Jeter told Fernandez to “never be satisfied.”
Don’t get lazy, in other words. Don’t take the game for granted.
“Sometimes you think you’re in the big leagues and think, ‘All right, I’m already on the team. I don’t want to get hurt,’ ” Fernandez said. “And then you lose that competitiveness. I can’t lose that. I can’t change the way I play.”
Fernandez also said he’ll maintain his enthusiasm, which he doesn’t keep hidden. He’ll play with emotion, just as he did as a rookie when he was animated on the field and in the dugout.
“That’s the way my family taught me and the way my coaches in Cuba taught me,” Fernandez said. “If I change that, I’m not being faithful to them. Baseball to me is fun. I don’t see it as I got to go out there and work. No, I’m not working. I’m playing a game.”
And playing, after all, is something kids do. Fernandez is still a kid relative to his peers.
The average age of the 30 Opening Day starters is 28.7 years. The second-youngest pitcher making a start in a season opener is Atlanta’s Julio Teheran. He is two years older than Fernandez.

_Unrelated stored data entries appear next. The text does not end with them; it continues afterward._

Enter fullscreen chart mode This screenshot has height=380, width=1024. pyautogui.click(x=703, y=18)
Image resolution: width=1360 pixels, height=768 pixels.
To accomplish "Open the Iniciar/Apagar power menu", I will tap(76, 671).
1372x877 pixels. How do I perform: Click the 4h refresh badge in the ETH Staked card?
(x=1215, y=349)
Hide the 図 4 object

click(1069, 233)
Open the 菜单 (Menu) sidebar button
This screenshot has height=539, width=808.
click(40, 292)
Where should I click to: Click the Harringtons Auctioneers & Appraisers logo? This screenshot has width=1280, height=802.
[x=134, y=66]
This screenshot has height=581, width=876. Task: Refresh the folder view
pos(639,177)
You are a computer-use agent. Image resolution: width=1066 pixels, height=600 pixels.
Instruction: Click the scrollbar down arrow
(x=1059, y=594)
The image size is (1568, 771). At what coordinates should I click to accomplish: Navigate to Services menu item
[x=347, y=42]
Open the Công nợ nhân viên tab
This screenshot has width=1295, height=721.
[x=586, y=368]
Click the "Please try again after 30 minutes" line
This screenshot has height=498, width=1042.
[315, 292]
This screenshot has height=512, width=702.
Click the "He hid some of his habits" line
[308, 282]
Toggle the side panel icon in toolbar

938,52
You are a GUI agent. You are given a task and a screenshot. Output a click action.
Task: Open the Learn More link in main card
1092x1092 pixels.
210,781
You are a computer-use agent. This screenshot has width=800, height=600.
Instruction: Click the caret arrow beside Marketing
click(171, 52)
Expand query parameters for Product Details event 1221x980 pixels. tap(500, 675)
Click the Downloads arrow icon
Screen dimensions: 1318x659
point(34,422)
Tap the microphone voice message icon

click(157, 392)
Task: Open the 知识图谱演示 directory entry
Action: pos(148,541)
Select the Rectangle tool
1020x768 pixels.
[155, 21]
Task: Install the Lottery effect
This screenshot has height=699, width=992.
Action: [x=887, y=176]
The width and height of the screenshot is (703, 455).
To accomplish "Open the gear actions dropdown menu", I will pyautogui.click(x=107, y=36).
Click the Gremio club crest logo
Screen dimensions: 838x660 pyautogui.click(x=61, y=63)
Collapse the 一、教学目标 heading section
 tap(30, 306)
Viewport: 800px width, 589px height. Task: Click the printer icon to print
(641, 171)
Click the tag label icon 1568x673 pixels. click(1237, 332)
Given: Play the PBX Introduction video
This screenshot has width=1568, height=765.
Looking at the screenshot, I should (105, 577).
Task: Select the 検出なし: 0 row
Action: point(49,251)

At 21, Fernandez is less than half the age Charlie Hough was when, at the baseball ripe old age of 45, he threw the first pitch in Marlins history in 1993 — when Fernandez was but nine months old.
Fernandez was so dominant in 2013 that it often seemed the roles were reversed, that he was a man among boys. He knows the game might not come as easily in Year 2 as it did last season, knows that opponents — working on scouting reports — will be trying to exploit his weaknesses. That is, should they discover any.
He knows that every eye in the house will be on him when he rears back and delivers his first pitch Monday.
“Obviously, I’ve got a lot more pressure on me this year,” Fernandez said. “There’s expectations. Last year, there were no expectations.”
Last year, at least for the first couple of months, Fernandez could go about life inconspicuously. No more.
On Friday, after shagging fly balls during batting practice, he began to trot back to the clubhouse before some fans asked him to sign autographs. Fernandez stood in foul territory, next to the stands, and fulfilled every last autograph request.
“I signed for like 1,000 people,” he said. “I was signing for an hour.”
The expectations are greater, and so are the demands that come with them. Fernandez doesn’t want to lose his hunger, his edge.
“At the end of the day, we’re all the same,” he said. “I’m not better than anybody else. That’s the way I try to see it, making sure I keep my head in line and making sure I know who I am and where I came from.
“Sometimes you do good, and sometimes you get your [butt] kicked. I’m just excited for every fifth day to get a chance to go out there.”